Exercise details: For the word "Raya", return each line of the data in which it occurs.

Stored items
● ● ● ● ●

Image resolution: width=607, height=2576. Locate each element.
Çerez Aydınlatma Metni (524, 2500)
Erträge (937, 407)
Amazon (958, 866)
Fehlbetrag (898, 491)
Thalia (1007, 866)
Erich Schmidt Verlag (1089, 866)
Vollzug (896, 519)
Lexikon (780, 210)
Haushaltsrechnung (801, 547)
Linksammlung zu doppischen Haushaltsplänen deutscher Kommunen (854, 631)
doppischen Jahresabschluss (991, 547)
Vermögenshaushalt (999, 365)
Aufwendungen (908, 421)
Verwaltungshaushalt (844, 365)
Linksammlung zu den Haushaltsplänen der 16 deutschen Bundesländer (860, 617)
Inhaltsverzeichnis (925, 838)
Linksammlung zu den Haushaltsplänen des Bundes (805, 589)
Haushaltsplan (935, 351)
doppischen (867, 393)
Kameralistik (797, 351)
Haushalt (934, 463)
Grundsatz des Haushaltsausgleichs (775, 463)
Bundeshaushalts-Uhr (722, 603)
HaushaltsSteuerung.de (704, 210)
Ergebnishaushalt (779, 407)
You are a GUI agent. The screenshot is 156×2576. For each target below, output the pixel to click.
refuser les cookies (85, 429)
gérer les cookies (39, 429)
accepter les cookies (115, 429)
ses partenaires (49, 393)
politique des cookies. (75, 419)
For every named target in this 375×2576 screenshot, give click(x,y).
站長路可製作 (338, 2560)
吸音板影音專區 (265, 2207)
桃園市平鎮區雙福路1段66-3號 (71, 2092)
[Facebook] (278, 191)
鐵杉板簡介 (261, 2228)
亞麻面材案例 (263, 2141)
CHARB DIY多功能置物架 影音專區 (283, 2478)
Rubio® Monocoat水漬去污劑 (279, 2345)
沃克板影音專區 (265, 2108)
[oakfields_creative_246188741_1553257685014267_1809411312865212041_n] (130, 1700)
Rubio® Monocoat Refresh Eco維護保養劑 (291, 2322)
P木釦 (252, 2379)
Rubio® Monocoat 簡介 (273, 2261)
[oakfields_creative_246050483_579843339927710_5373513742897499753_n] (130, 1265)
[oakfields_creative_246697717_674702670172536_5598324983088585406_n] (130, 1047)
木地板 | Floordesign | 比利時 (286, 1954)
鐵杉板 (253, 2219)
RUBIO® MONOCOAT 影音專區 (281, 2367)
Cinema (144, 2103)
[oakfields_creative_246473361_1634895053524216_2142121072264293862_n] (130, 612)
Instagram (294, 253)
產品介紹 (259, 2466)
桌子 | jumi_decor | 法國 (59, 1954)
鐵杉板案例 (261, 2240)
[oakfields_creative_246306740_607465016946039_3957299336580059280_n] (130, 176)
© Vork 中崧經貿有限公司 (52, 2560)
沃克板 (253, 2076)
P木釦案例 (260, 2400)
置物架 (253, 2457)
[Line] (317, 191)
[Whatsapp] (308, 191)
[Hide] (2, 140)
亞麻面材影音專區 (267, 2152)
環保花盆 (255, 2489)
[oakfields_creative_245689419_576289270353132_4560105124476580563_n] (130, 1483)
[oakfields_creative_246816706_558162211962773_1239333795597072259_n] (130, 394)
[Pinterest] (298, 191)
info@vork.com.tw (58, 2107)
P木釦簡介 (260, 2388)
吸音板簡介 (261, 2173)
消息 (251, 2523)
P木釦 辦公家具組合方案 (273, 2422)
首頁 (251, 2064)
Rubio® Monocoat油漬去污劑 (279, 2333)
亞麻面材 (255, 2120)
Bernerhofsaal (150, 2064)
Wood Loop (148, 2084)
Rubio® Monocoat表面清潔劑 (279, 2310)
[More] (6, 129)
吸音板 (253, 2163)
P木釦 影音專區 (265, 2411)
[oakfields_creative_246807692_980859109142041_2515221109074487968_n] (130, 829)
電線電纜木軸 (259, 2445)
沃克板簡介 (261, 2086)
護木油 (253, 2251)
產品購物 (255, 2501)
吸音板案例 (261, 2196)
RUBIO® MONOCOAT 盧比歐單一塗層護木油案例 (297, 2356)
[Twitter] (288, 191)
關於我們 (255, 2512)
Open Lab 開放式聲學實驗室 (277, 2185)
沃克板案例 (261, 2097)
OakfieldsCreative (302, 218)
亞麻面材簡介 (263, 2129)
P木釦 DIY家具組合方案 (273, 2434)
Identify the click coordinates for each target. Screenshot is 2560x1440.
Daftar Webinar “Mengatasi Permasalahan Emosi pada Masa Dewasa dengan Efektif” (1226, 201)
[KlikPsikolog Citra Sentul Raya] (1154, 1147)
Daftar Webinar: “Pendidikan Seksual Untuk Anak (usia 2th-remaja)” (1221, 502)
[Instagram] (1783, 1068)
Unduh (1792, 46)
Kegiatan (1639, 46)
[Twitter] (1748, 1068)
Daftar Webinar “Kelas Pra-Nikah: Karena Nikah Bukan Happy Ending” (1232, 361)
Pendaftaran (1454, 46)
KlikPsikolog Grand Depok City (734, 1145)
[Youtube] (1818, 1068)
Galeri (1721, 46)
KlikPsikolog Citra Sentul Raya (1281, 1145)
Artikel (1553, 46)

● ● ● ● ●

Expected answer:
[KlikPsikolog Citra Sentul Raya] (1154, 1147)
KlikPsikolog Citra Sentul Raya (1281, 1145)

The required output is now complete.